Juru bicara Partai Solidaritas Indonesia (PSI) bidang kepemudaan, Dedek Prayudi, merespon rilis resmi Kementrian Perhubungan tentang data biaya pembangunan LRT.
Yang sebelumnya, katanya, disebut Prabowo di mark up sehingga lebih tinggi dari negara-negara lain. Politisi muda yang kerap disapa Uki ini mengungkapkan bahwa apa yang dikatakan Prabowo keliru jika mengacu pada data resmi Kemenhub.
“Kemenhub sudah merilis data resmi pembiayaan pembangunan LRT. Apa yang dikatakan Pak Prabowo tidak terbukti. LRT Jabodetabek maupun Palembang termasuk paling murah dibanding negara lain.Di Palembang nomor dua terendah,” kata Uki dalam rilisnya yang diterima tribunnews.com, Kamis (5/7/2018).
Meski, Uki mengakui LRT Jakarta cenderung lebih mahal walaupun ini tidak dapat disimpulkan mark up.

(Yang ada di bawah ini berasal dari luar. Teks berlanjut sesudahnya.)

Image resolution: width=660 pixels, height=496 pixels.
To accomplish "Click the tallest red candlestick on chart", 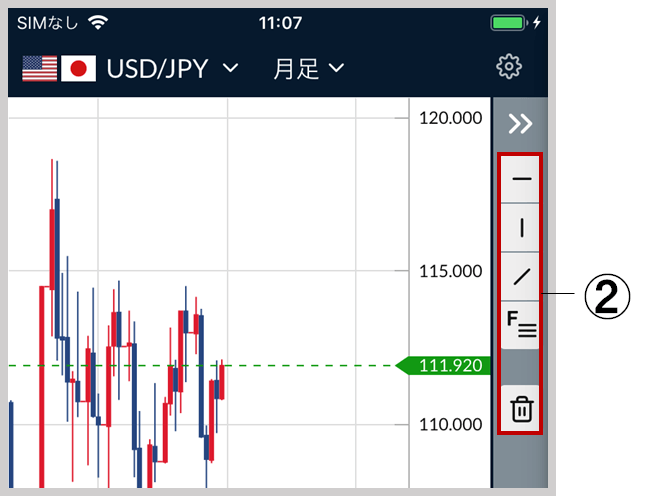I will pyautogui.click(x=42, y=387).
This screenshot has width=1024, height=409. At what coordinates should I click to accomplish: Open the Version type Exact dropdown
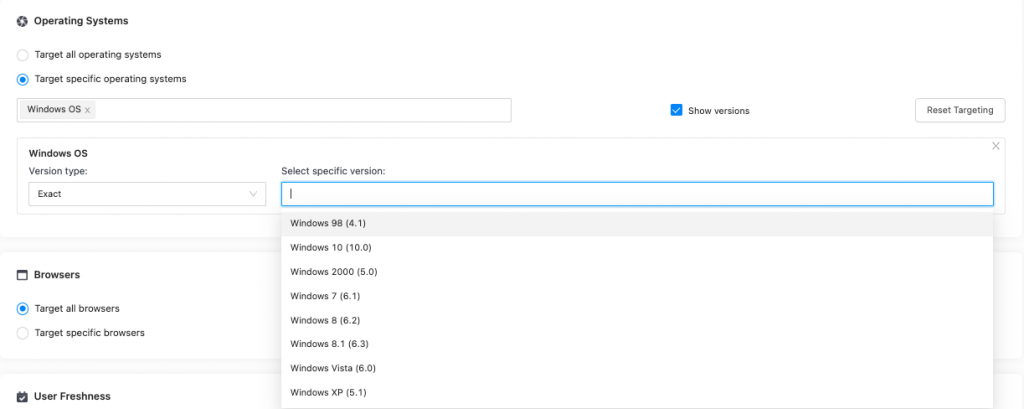[146, 194]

“LRT Jakarta yang relatif lebih mahal karena kerumitan lokasi dan jarak yang pendek pun masih separuh harga dari LRT di Calgary, Kanada yang sejajar dengan tanah,” kata Uki.
Uki mengaku tidak setuju dengan anggapan adanya mark up. “Harga ternyata tidak tinggi. Kalaupun LRT Jakarta relatif harganya lebih tinggi harus dilihat dulu kenapa tinggi. Mark up? Korupsi? Jangan-jangan ini kesimpulan novel fiksi,” sindir Uki.
Uki menilai pihak yang telah menyebarkan informasi keliru melalui orasinya. Ia menantang Prabowo untuk membuktikan ucapannya.
“Pak Prabowo, kalau tidak ingin disebut tukang sebar hoax, harus segera klarifikasi pernyataannya, keluakan data yang ia punya. Kalau memang keliru, secara jantan meminta maaf. Politisi sekelas pak Prabowo adalah seorang yang pemberani, termasuk mempertanggungjawabkan omongannya,” jelas Uki.
“Saya tidak bermaksud mengajari, tapi dalam demokrasi yang maju, konsep check and balance bukan berarti pemerintah bekerja dan oposisi menyinyiri. Dalam konsep ini, pemerintah bekerja, oposisi mengawasi dan mengoreksi,” sambung Uki.
Uki mengingatkan oposisi untuk hadir sebagai solusi pembangunan untuk meraih simpati publik, bukan menjadi masalah pembangunan.
“Dibutuhkan kemampuan untuk menganalisa permasalahan pembangunan untuk hadir sebagai solusi pembangunan, dari situlah simpati publik diraih. Bukan malah jadi masalah pembangunan, orasi tanpa data,” Uki menegaskan kembali.